Squidward is proud of having just finished his wax sculpture of himself and declares he has "conquered all artistic medium". But then, he is annoyed by SpongeBob and Patrick's unknown game Bubble chess. Squidward then tells them both to play frisbee. While he goes to take a bath, SpongeBob and Patrick throw a shell with which they are playing frisbee into Squidward's house, and it hits the sculpture. SpongeBob and Patrick think they've injured Squidward, and after several humorous attempts to "resuscitate" him, they believe that Squidward is dead.
Squidward, fresh from his pampered bath, dramatically emerges in a rush of steam from the warm bathroom, wearing talcum powder and a white bathrobe and towel. SpongeBob and Patrick believe they are seeing Squidward's ghost and, hoping to avoid any hauntings or punishments, place themselves as Squidward's willing servants. Squidward gleefully takes advantage of the situation, having them serve and pamper him, do chores, and simply entertain him.

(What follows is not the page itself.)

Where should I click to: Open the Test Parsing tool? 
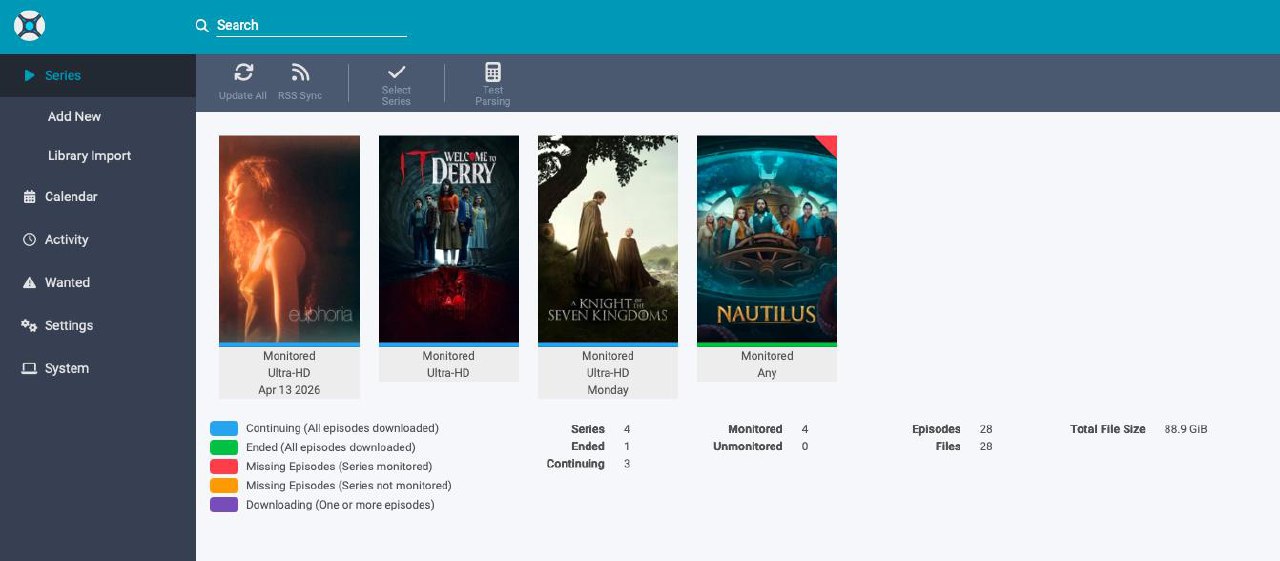coord(492,73)
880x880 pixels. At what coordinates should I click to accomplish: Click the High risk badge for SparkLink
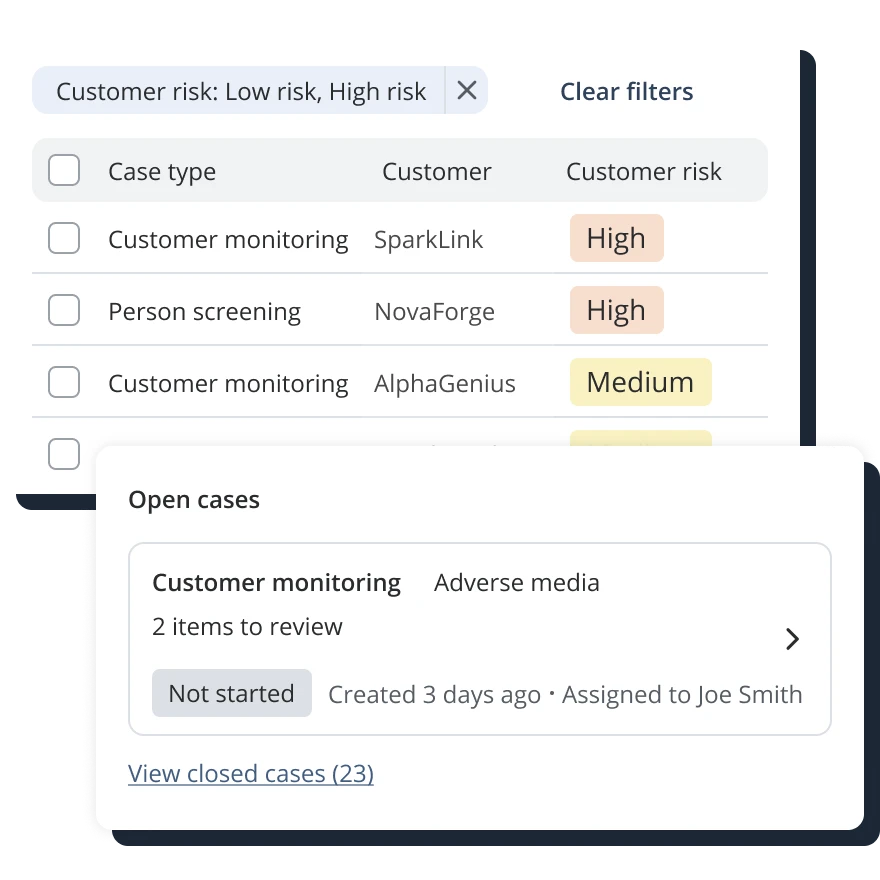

Eventually, SpongeBob and Patrick, while entering a "messy" room, come across a comic book inspired by the story of the Flying Dutchman (who haunted the seas because his body was used as a window
display in a clothing store), and decide that since Squidward is a vengeful spirit, SpongeBob and Patrick think they need to have Squidward to be put to rest. SpongeBob and Patrick try with a shoe box casket. Squidward refused to go in. Thus, SpongeBob and Patrick try to give him a proper burial as well as a funeral. Squidward eventually admits his charade, but SpongeBob and Patrick believe that Squidward is simply in denial about his death. SpongeBob blows a giant bubble that engulfs Squidward and sends him floating up to "the great beyond". Tada!~
This episode marks the first appearance of the Flying Dutchman, although he is seen only in pictures and does not physically appear. His first live appearance was in the Halloween episode "Scaredy Pants".
The Title Card is the same as "Rock Bottom" and "Graveyard Shift", although all three have different colors and the one for Graveyard Shift is this one upside down.
Squidward complaining it is "too hot" or "too wet", they stumble onto an aquatic version of the painting La Troupe de Mlle. Eglantine. Squidward quips that it is "Too loose, Lautrec", a pun on the name of the painting's artist, Henri de Toulouse-Lautrec, with an accompanying rimshot.
When Squidward asks, "What are you invertebrates doing?" SpongeBob and Patrick seem to have made up a nonsensical game having to do with (presumably among other things) chess boards, bubbles and rocks. SpongeBob and Patrick say, "We don't know". This may be a reference to Calvinball, a game played in the comic strip Calvin and Hobbes.
When Squidward gives SpongeBob a piece of tissue paper and asks that he plays a song with it, SpongeBob refuses, saying he cannot. However, in the episode "The Paper", SpongeBob is shown to be able to replicate the notes of a clarinet perfectly with a gum wrapper. It is possible that SpongeBob was too afraid of Squidward's "ghost" to bring proper music to the paper when he actually attempted to play a song with it or because it was a piece of tissue instead of a candy wrapper.
Fifteenth time SpongeBob cries.
When Squidward was in the bubble at the end of the episode, the cry he made sounded very similar to the cry he made while he was in the full body cast in "Jellyfishing."